Challenge: Reproduce the listing from the line containing "Where should I click to: Click the word Kitchen" through the line containing "tap(68, 293)", with both of those lines included. Omit the pictures from your copy.

Click-target data:
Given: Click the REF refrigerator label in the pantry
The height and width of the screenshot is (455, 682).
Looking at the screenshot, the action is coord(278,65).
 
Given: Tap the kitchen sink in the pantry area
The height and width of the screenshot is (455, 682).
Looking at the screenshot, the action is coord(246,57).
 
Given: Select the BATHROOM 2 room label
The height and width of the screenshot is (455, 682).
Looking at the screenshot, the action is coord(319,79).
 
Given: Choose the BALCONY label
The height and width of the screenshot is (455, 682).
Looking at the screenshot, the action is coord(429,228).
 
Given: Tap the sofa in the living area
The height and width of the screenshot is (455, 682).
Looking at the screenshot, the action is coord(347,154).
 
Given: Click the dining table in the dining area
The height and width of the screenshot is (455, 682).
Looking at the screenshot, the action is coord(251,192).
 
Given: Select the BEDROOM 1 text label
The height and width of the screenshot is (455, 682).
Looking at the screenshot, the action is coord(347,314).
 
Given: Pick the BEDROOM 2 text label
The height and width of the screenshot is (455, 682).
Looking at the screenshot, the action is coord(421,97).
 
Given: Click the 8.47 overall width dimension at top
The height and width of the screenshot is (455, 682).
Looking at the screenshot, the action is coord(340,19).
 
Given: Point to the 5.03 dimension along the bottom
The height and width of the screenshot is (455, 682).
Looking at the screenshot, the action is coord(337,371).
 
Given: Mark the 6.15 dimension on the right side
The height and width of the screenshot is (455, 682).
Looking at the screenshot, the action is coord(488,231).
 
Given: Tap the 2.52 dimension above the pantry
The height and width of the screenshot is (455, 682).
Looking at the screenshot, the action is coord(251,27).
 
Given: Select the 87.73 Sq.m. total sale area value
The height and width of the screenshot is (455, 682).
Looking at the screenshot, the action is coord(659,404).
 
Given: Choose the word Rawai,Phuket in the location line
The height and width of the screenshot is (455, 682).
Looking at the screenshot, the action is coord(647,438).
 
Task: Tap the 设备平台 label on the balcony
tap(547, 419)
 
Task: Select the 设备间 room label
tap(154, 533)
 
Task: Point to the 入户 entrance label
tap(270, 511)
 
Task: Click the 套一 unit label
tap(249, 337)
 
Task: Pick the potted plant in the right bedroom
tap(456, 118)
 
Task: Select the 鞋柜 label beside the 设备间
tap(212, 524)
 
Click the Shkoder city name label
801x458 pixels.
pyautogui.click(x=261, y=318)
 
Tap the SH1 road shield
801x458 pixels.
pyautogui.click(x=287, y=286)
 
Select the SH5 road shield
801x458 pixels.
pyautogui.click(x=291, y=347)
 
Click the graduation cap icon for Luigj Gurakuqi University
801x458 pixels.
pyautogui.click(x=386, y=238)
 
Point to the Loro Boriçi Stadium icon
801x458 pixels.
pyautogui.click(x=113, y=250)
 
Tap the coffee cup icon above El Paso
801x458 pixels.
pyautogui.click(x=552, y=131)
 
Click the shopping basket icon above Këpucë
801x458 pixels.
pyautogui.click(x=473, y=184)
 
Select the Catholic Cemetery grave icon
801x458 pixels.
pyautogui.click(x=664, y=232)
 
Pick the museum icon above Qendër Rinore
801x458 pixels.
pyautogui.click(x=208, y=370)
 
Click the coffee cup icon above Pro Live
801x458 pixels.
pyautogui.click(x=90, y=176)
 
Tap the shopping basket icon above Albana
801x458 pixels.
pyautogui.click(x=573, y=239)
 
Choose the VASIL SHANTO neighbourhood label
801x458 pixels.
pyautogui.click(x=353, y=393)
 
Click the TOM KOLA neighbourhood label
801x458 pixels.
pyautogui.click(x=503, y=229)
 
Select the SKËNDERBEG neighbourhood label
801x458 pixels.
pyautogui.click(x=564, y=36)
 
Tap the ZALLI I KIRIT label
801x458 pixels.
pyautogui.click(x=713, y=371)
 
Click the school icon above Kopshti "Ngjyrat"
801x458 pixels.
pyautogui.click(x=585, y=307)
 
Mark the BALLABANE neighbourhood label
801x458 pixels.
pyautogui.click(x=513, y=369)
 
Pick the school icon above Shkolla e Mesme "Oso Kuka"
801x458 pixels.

* * *

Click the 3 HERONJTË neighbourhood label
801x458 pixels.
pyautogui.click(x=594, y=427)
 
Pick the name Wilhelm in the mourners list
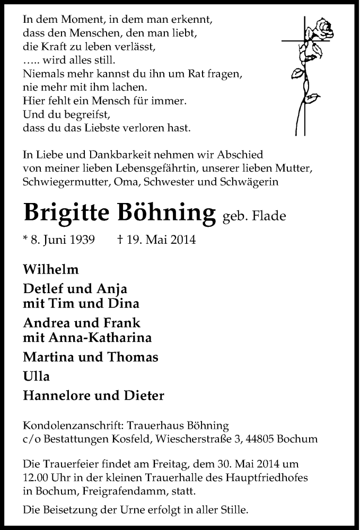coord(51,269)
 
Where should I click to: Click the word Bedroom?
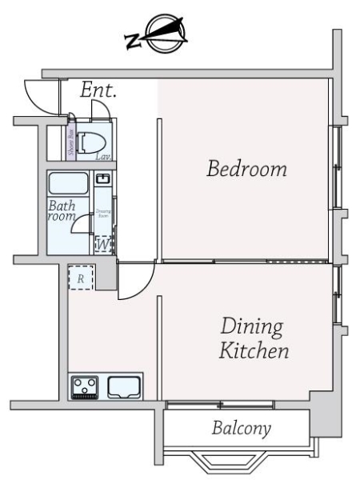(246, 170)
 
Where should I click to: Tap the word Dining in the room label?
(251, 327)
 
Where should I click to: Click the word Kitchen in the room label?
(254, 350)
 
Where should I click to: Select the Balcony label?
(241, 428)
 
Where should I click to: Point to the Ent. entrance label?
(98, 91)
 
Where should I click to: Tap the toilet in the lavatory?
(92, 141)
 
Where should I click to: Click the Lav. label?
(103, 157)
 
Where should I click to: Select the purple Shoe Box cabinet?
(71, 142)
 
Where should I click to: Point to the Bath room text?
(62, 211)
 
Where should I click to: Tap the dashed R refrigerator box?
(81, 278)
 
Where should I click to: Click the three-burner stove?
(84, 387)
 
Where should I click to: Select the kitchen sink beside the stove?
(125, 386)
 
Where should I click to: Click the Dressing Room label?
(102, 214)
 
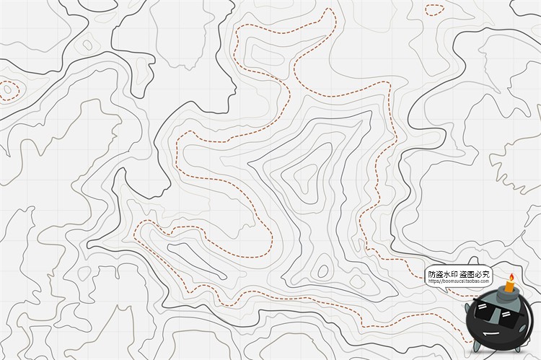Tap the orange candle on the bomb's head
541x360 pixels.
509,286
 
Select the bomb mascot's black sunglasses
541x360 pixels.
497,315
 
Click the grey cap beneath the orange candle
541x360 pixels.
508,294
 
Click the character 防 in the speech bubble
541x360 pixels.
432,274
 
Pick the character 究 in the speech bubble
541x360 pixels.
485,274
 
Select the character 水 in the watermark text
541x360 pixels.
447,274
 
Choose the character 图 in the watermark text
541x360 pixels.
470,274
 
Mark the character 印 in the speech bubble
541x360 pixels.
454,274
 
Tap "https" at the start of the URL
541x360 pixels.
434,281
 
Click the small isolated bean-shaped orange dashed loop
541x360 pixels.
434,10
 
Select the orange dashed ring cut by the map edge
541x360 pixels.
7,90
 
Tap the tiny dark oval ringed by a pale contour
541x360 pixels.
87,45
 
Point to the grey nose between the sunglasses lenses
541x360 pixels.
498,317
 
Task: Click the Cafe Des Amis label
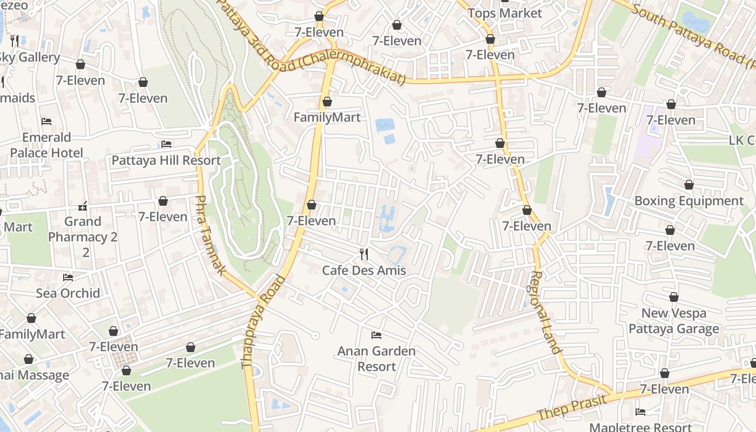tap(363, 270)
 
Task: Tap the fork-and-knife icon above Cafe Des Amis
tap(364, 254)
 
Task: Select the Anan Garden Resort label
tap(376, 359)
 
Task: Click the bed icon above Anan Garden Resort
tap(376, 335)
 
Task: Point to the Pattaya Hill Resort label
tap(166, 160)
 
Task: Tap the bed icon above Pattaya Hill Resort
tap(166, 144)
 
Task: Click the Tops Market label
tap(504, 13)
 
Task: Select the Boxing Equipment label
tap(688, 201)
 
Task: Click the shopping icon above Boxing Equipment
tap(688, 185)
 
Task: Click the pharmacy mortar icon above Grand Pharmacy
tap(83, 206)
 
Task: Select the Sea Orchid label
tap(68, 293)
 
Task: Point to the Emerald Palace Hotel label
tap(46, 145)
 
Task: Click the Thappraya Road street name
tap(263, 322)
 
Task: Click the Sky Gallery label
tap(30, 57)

Written solution:
Where should I click to: Click the word Kitchen in the room label?
(254, 350)
 
Where should I click to: Select the Balcony label?
(241, 428)
 
Where should I click to: Point to the Ent. entrance label?
(98, 91)
 
Where should I click to: Tap the toilet in the lavatory?
(92, 141)
 
Where should I click to: Click the Lav. label?
(103, 157)
 
Where should I click to: Select the purple Shoe Box cabinet?
(71, 142)
 
Where should I click to: Point to the Bath room text?
(62, 211)
 
Where should I click to: Tap the dashed R refrigerator box?
(81, 278)
 
Where should I click to: Click the three-burner stove?
(84, 387)
 
Where should I click to: Select the kitchen sink beside the stove?
(125, 386)
 
Where should I click to: Click the Dressing Room label?
(102, 214)
 
Tap the orange candle on the bomb's head
541x360 pixels.
509,286
 
Select the bomb mascot's black sunglasses
541x360 pixels.
497,315
 
Click the grey cap beneath the orange candle
541x360 pixels.
508,294
 
Click the character 防 in the speech bubble
541x360 pixels.
432,274
 
Pick the character 究 in the speech bubble
541x360 pixels.
485,274
 
Select the character 水 in the watermark text
541x360 pixels.
447,274
 
Choose the character 图 in the watermark text
541x360 pixels.
470,274
 
Mark the character 印 in the speech bubble
541x360 pixels.
454,274
 
Tap "https" at the start of the URL
541x360 pixels.
434,281
 
Click the small isolated bean-shaped orange dashed loop
541x360 pixels.
434,10
 
Select the orange dashed ring cut by the map edge
541x360 pixels.
7,90
 
Tap the tiny dark oval ringed by a pale contour
541x360 pixels.
87,45
 
Point to the grey nose between the sunglasses lenses
541x360 pixels.
498,317
 
Task: Click the Cafe Des Amis label
tap(363, 270)
 
Task: Tap the fork-and-knife icon above Cafe Des Amis
tap(364, 254)
 
Task: Select the Anan Garden Resort label
tap(376, 359)
 
Task: Click the bed icon above Anan Garden Resort
tap(376, 335)
 
Task: Point to the Pattaya Hill Resort label
tap(166, 160)
 
Task: Tap the bed icon above Pattaya Hill Resort
tap(166, 144)
 
Task: Click the Tops Market label
tap(504, 13)
 
Task: Select the Boxing Equipment label
tap(688, 201)
 
Task: Click the shopping icon above Boxing Equipment
tap(688, 185)
 
Task: Click the pharmacy mortar icon above Grand Pharmacy
tap(83, 206)
 
Task: Select the Sea Orchid label
tap(68, 293)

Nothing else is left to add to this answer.